J. Robert Oppenheimer, the Director of the Manhattan project, once wrote about the building of nuclear military programs: “I think that we will not be very successful in discouraging other powers from this course unless we show, by our own example and conviction, that we regard nuclear armament as a transitory, dangerous, and degrading phase of the world’s history...” These days, his words hold special significance.
Last week, Iran breezed by a U.N. deadline that required a halt to their uranium enrichment program. While Iran maintains that the program is dedicated to bringing nuclear power to its people, the universal consensus is that it might not be a terribly good idea to allow a country with known terrorist connections, and a public promise to destroy Israel, access to nuclear materials. Their violation leaves the door open for the U.N. to impose sanctions on the country, but no one besides the U.S. is eager to employ them. Security Council members will meet in Berlin this week to discuss options, and as of Saturday the European Union said it will engage in two weeks of dialogue with Iran to “clarify” its nuclear stance.
It’s hardly news that Iran is causing headaches for the Western world; their role in the Iraq War is allegedly substantial, as the U.S. has been stepping up its rhetoric in declaring Iran to be a supplier of arms and training to Shiite militants in Iraq. There have also been convincing links drawn between September 11 and the country. Iranian President Mahmoud Ahmadinejad has announced he has no plans to discontinue his nuclear program, asserting the nation “will not retreat an iota from its right to nuclear technology.”

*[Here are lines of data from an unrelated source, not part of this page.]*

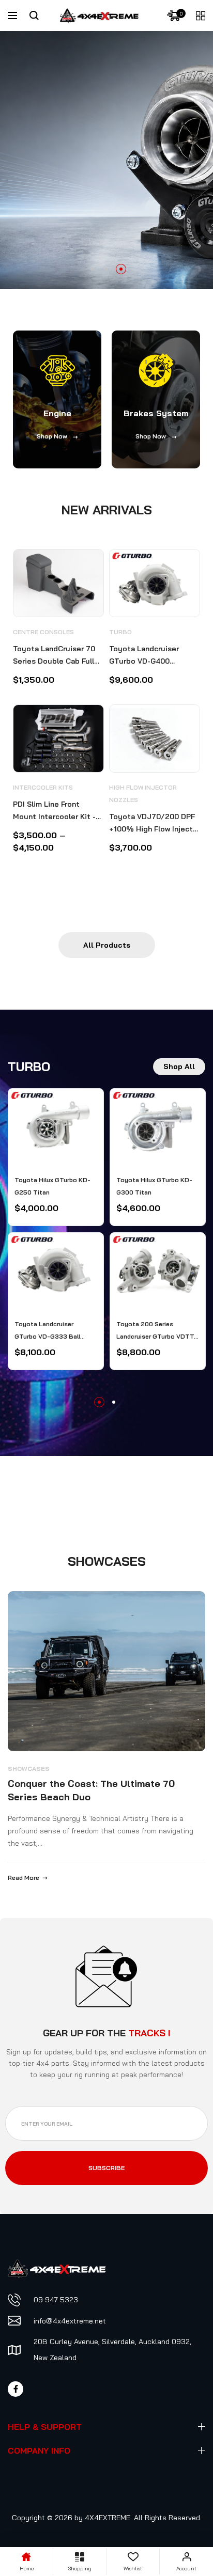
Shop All (179, 1066)
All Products (106, 945)
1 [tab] (92, 269)
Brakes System (156, 413)
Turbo (120, 632)
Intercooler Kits (43, 787)
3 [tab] (121, 269)
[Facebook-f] (15, 2389)
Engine (57, 413)
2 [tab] (106, 269)
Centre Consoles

Dialogue seems to be the key word for most nations involved in the issue, but assuming Iran sticks to its guns there will eventually be some sort of showdown. With the U.S.’s troops already stretched thin in the region, one-on-one warfare seems unlikely, but we’ve already seen what the threat of nukes can do. Unfounded accusations of WMDs in Iraq led us to the road we are now stumbling down. Says William Arkin, in a recent column in The Bulletin of Atomic Sciences, “one thing is clear, though, in the post-9/11 environment: A threat that is nightmarish and enduring and can neither be proved nor disproved is a powerful lubricant.”

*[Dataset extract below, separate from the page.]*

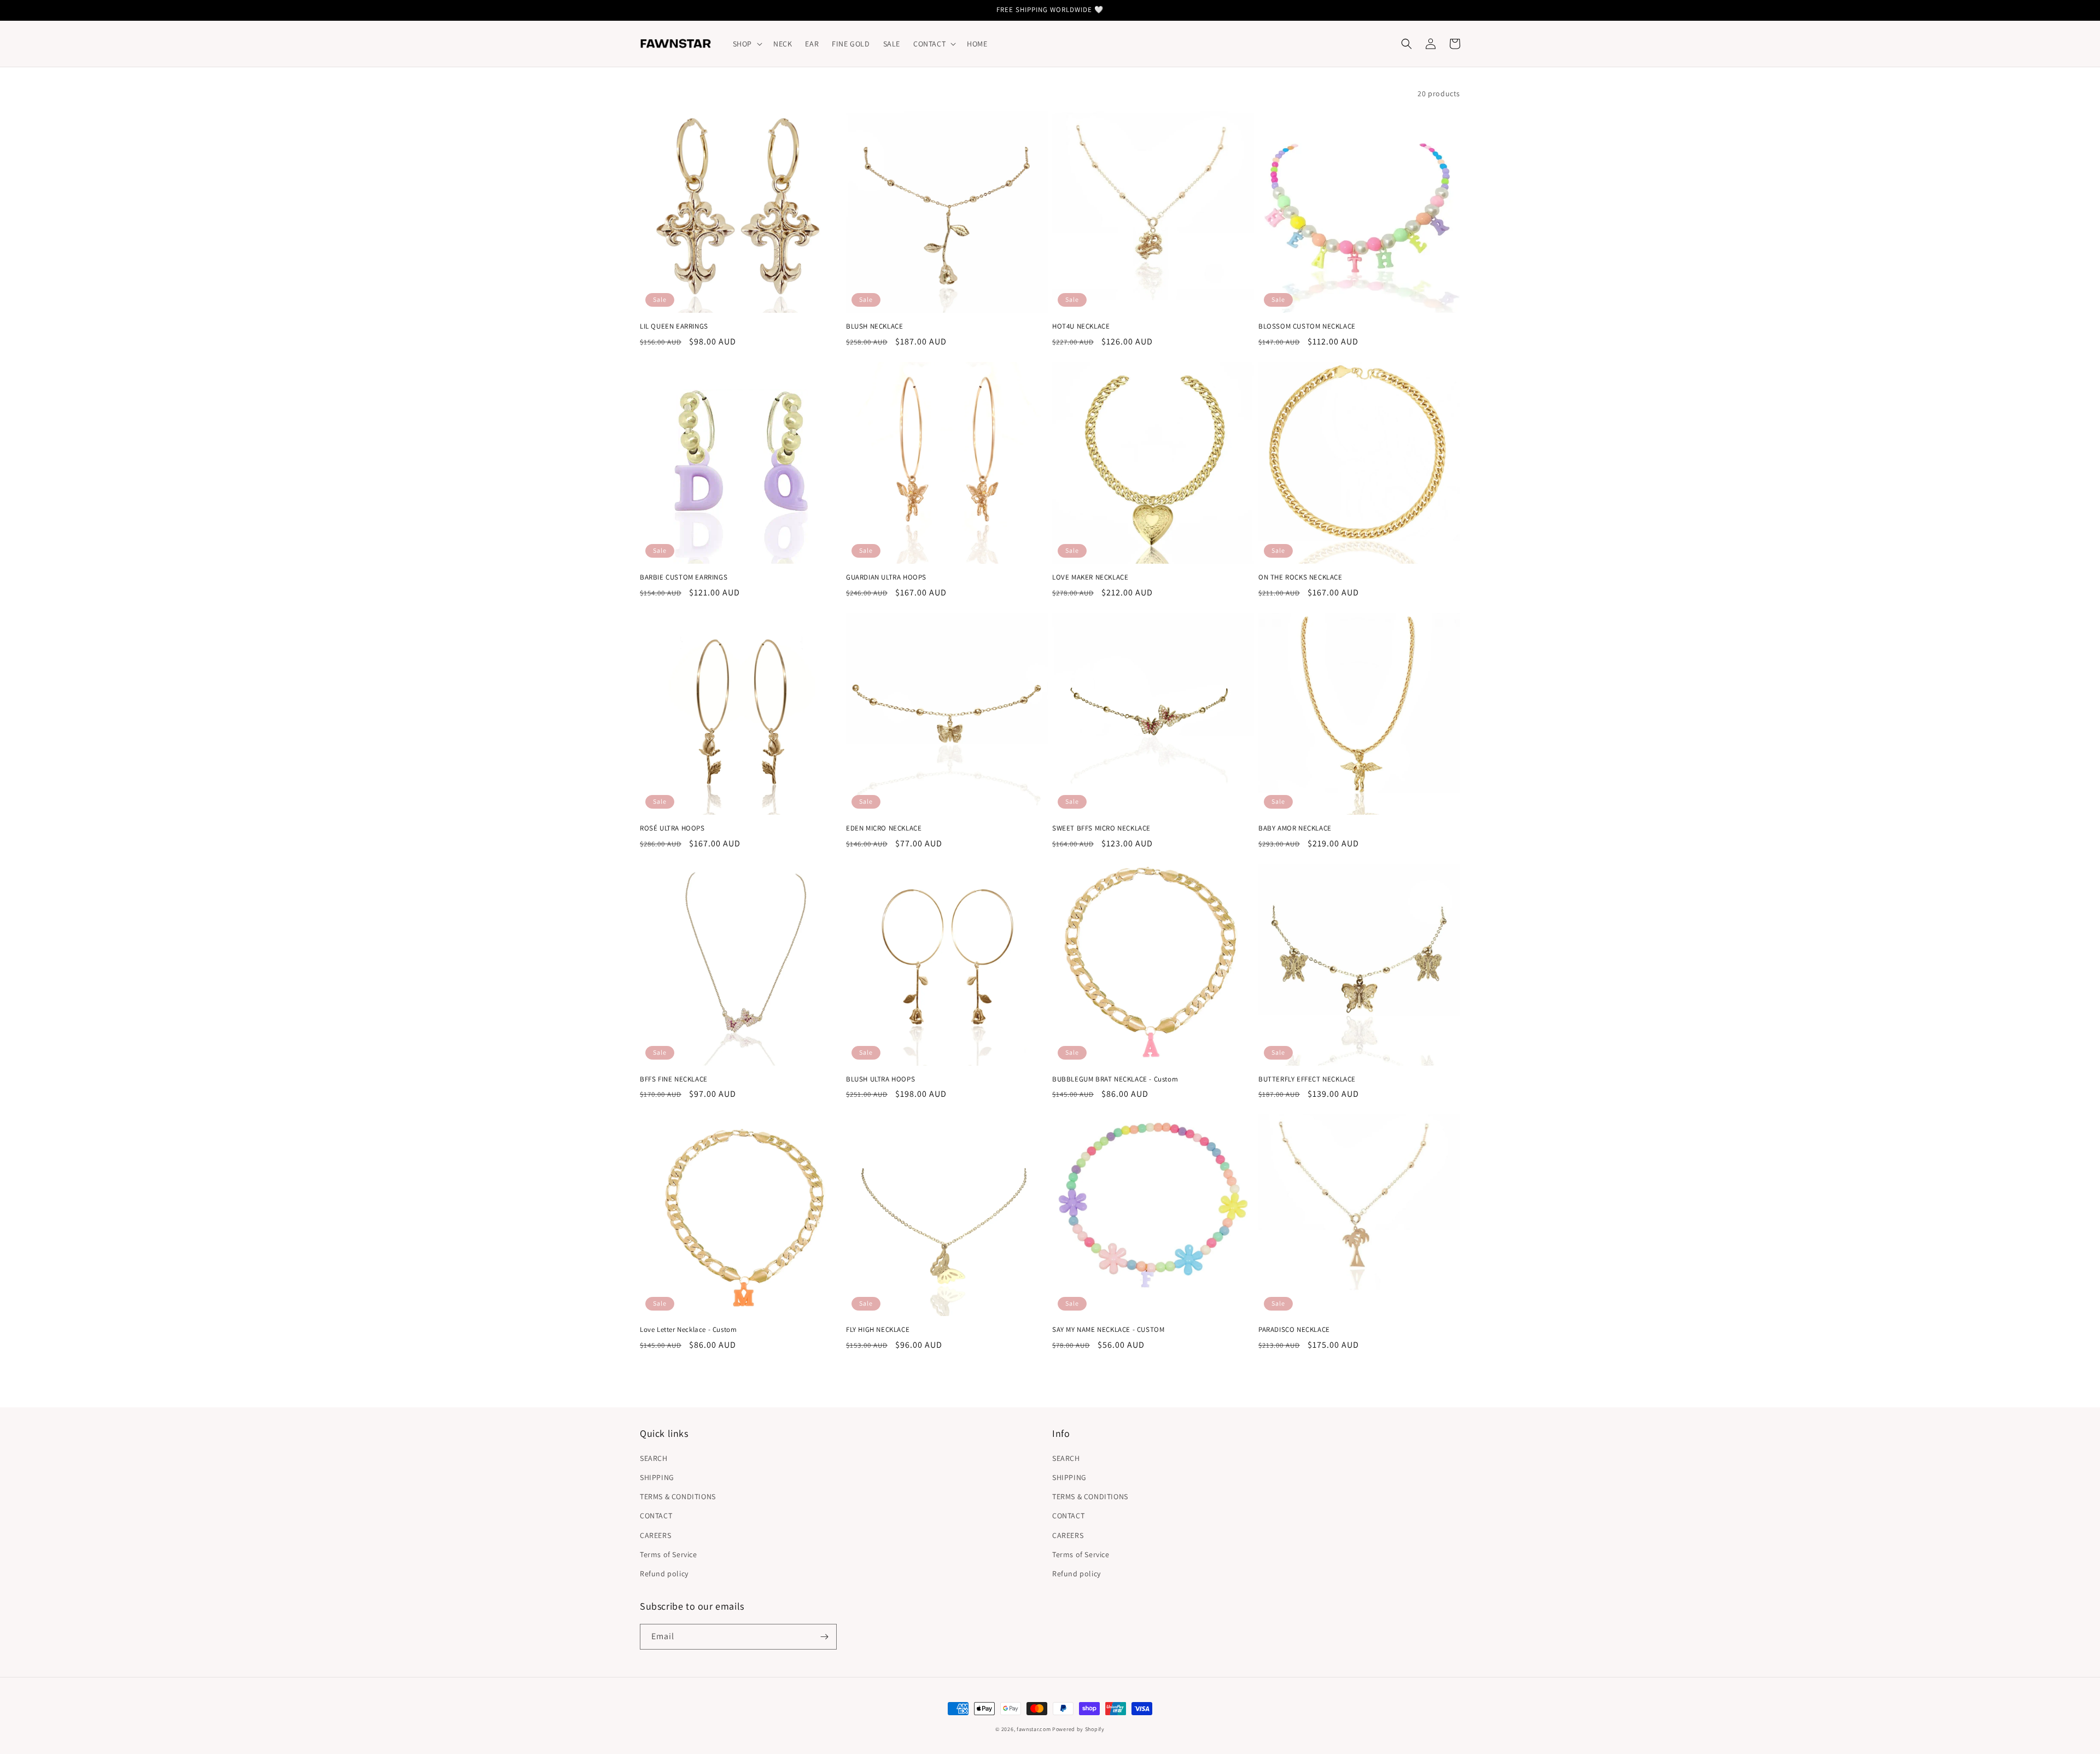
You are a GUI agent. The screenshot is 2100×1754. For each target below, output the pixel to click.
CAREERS (655, 1535)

But while the U.S. is denouncing nuclear programs around the world, we still hold the most nuclear weapons with nearly 10,000 warheads in our possession, over half of which are “active,” or ready to deploy. That’s double the number of Russia’s weapons, nuclear runner-up. And 96 percent of the world’s estimated 26,000 nuclear weapons are in possession of these two nations.

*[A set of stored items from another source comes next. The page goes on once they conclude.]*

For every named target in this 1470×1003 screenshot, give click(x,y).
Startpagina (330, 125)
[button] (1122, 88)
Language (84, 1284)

And those stockpiles, which have evaporated to the back of the public consciousness, are exactly where a nuclear bomb could wander off into the wrong hands. Graham Allison, the author of Nuclear Terrorism: The Ultimate Preventable Catastrophe, says securing our weapons is the first step to reducing the risk of a nuclear terrorist attack. It stands to reason that dismantling as many nukes as possible, while still maintaining a small supply for defense, would be even better. And besides, there’s no discernable upswing to the ability to fry an entire country 20 times over instead of ten.
It may be impossible to predict the outcome of the situation in Iran, but one thing is absolutely certain: it is time for the U.S. and the world to take a long, hard look at the role nuclear weapons will be playing in the twenty-first century, and how to best ensure they are never used.